Just as the Rider community was starting to heal from the tragic loss of one of our own, Gary DeVercelly, news of the horrific mass murder at Virginia Tech hit like a sucker punch. As fellow college students, we grieve with the families, friends, peers and colleagues who lost 32 loved ones. From one college community to another, our thoughts and prayers are speeding toward Virginia Tech.
The shock and pure disbelief that resonate from this incident make it even harder to come to grips with. As ordinary human beings with emotion and a sense of compassion, it is hard to understand how one individual is capable of inflicting so much pain and devastation.

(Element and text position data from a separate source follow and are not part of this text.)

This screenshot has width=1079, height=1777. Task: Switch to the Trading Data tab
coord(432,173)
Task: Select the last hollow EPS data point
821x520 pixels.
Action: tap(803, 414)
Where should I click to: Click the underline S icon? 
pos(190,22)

While losing someone is never easy, the deaths of the many students at Virginia Tech and the one right here at Rider are particularly hard to bear. Our country lost young students working to attain a college education who were ripe with untapped potential. Also lost were professors and faculty trying to instill their knowledge into the next generation of leaders, engineers and scientists. Sadly, even a survivor of the Holocaust died as a hero in the Virginia Tech massacre. Though Rider is hundreds of miles from Virginia Tech, it is easy to put ourselves into Hokies’ shoes and feel their extreme pain.
In light of this, students should take comfort in the fact that Rider has a comprehensive Emergency Response Plan. In the event there is violent and/or criminal behavior, a downed aircraft on campus, a natural gas pipeline leak, an earthquake or other severe weather conditions, or even utility loss, Rider has a plan of action. Currently, faculty, professors and administrators only need to look in the back of the Campus Directory for the emergency procedures. Residence directors and resident advisors have also been briefed on how to react in any number of given situations that could occur.

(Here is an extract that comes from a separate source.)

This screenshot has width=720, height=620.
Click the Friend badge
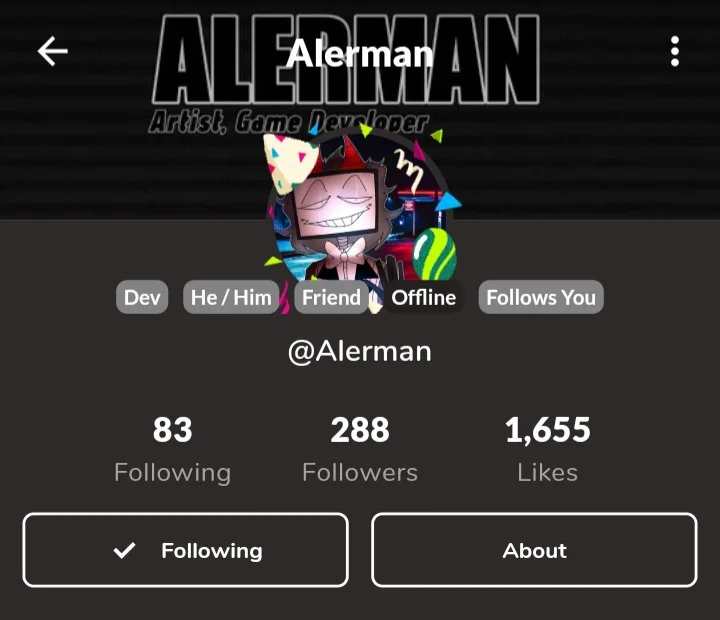[x=331, y=297]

Be that as it may, Rider must take safety and protection to the next level. An incident up the road at The Lawrenceville School on Wednesday, April 18 — carelessly reported by media outlets to have occurred on Rider’s Lawrenceville campus — demonstrated the speed with which false information and anxiety can spread. In minutes, many students learned the “news” when friends or family called from off campus. Even though fast work by administrators stopped the flow of falsehoods, there were long minutes when no one knew what to do – or even whom to ask. In a real crisis, it would have been much worse. Having a text message alert system that would notify the campus community such as e2campus, offered by Omnilert, is essential to avoid the circulation of rumors that existed for a short amount of time on Wednesday. On that day, the elevator in Fine Arts happened to be broken. The Emergency Response Plan must ensure that all students, including wheelchair-bound individuals, can evacuate safely from campus buildings.

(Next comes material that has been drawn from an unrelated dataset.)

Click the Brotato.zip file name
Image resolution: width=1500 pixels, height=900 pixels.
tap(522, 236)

At the same time, students also need to have an acute awareness of what is expected of them in case of an emergency. To make this information readily available for students and the entire University, a more detailed emergency plan should be included in future publications of The Source and on the main Web site. In order for the plan to work during a crisis, having a well-informed community is an absolute necessity. Although the case may be argued that revealing the plan will leave us vulnerable to some potential threat, an edited version that does not contain every intricate detail should be released.
While re-evaluating our Emergency Response Plan and preparedness is a crucial step in preventing a situation like the one at Virginia Tech from occurring here, one has to consider the other source wreaking havoc on so many lives — guns. Unless you are a member of law enforcement or a hunter with a licensed firearm then there is no credible reason for having a gun. A rash of school shootings in the late 1990s, including Columbine High School, demonstrates how lives are destroyed by guns time and time again. In a country with 250 million privately owned guns, about 30,000 people die each year from gun wounds by murder, suicide or accident. Isn’t it time we counteract the high-powered and financed pro-gun lobbying interest groups impeding efforts for gun control legislation? Together we can all start a movement that brings about a safer environment in our neighborhoods, schools and nation.